Source records:
[Start of section]

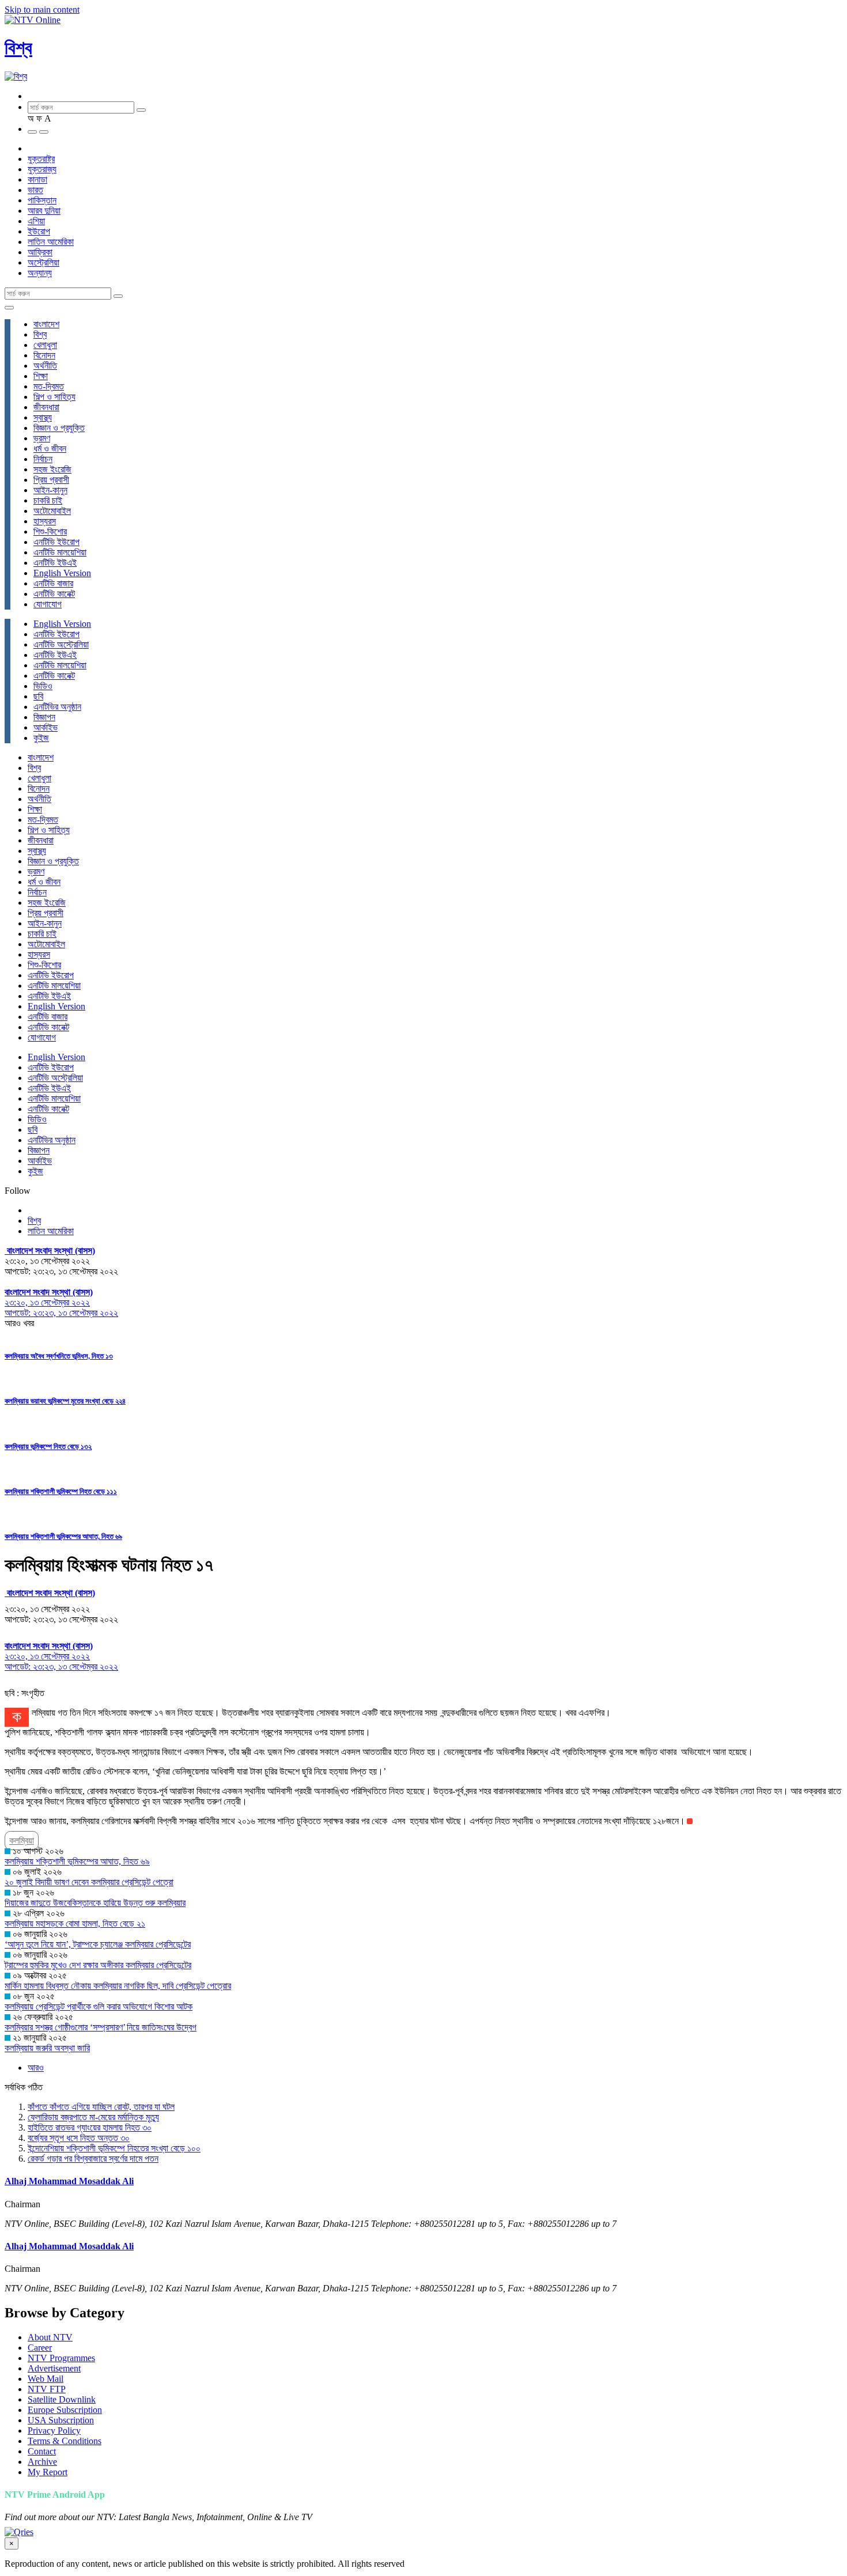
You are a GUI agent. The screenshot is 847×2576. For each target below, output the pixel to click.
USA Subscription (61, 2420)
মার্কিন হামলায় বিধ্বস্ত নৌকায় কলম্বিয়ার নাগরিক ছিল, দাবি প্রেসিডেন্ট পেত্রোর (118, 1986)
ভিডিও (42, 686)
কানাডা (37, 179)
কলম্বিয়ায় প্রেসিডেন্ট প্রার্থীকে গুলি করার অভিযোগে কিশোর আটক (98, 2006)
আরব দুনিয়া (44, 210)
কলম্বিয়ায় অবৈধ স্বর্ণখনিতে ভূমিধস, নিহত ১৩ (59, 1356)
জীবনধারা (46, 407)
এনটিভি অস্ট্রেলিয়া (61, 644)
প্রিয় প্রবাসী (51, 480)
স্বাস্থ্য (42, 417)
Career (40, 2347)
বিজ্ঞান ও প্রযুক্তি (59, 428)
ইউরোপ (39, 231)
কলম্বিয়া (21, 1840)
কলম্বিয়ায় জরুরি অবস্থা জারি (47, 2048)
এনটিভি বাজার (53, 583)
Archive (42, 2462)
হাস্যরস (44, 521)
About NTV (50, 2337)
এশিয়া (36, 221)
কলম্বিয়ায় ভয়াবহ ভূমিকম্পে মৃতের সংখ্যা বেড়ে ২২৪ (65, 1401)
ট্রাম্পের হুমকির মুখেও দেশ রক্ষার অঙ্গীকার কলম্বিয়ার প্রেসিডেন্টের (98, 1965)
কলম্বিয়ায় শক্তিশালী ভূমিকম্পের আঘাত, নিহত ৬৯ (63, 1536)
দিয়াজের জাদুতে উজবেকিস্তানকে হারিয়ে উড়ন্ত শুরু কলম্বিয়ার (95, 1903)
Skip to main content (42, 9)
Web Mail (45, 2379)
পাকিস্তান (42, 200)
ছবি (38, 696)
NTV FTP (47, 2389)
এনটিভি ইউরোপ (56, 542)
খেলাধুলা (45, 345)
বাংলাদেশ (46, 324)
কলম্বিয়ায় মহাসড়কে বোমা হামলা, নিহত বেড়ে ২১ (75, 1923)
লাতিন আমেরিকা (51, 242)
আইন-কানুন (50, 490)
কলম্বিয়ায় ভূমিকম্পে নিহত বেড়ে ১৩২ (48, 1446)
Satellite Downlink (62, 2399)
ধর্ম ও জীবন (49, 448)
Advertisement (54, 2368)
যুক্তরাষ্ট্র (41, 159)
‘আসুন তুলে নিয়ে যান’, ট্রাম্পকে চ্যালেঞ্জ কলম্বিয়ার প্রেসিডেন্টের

[End of section]

One stretch of the lines above is wanted, from the line that contains "Skip to main content (42, 9)" through the line that contains "যুক্তরাষ্ট্র (41, 159)". Output it exactly.

Skip to main content (42, 9)
Web Mail (45, 2379)
পাকিস্তান (42, 200)
ছবি (38, 696)
NTV FTP (47, 2389)
এনটিভি ইউরোপ (56, 542)
খেলাধুলা (45, 345)
বাংলাদেশ (46, 324)
কলম্বিয়ায় মহাসড়কে বোমা হামলা, নিহত বেড়ে ২১ (75, 1923)
লাতিন আমেরিকা (51, 242)
আইন-কানুন (50, 490)
কলম্বিয়ায় ভূমিকম্পে নিহত বেড়ে ১৩২ (48, 1446)
Satellite Downlink (62, 2399)
ধর্ম ও জীবন (49, 448)
Advertisement (54, 2368)
যুক্তরাষ্ট্র (41, 159)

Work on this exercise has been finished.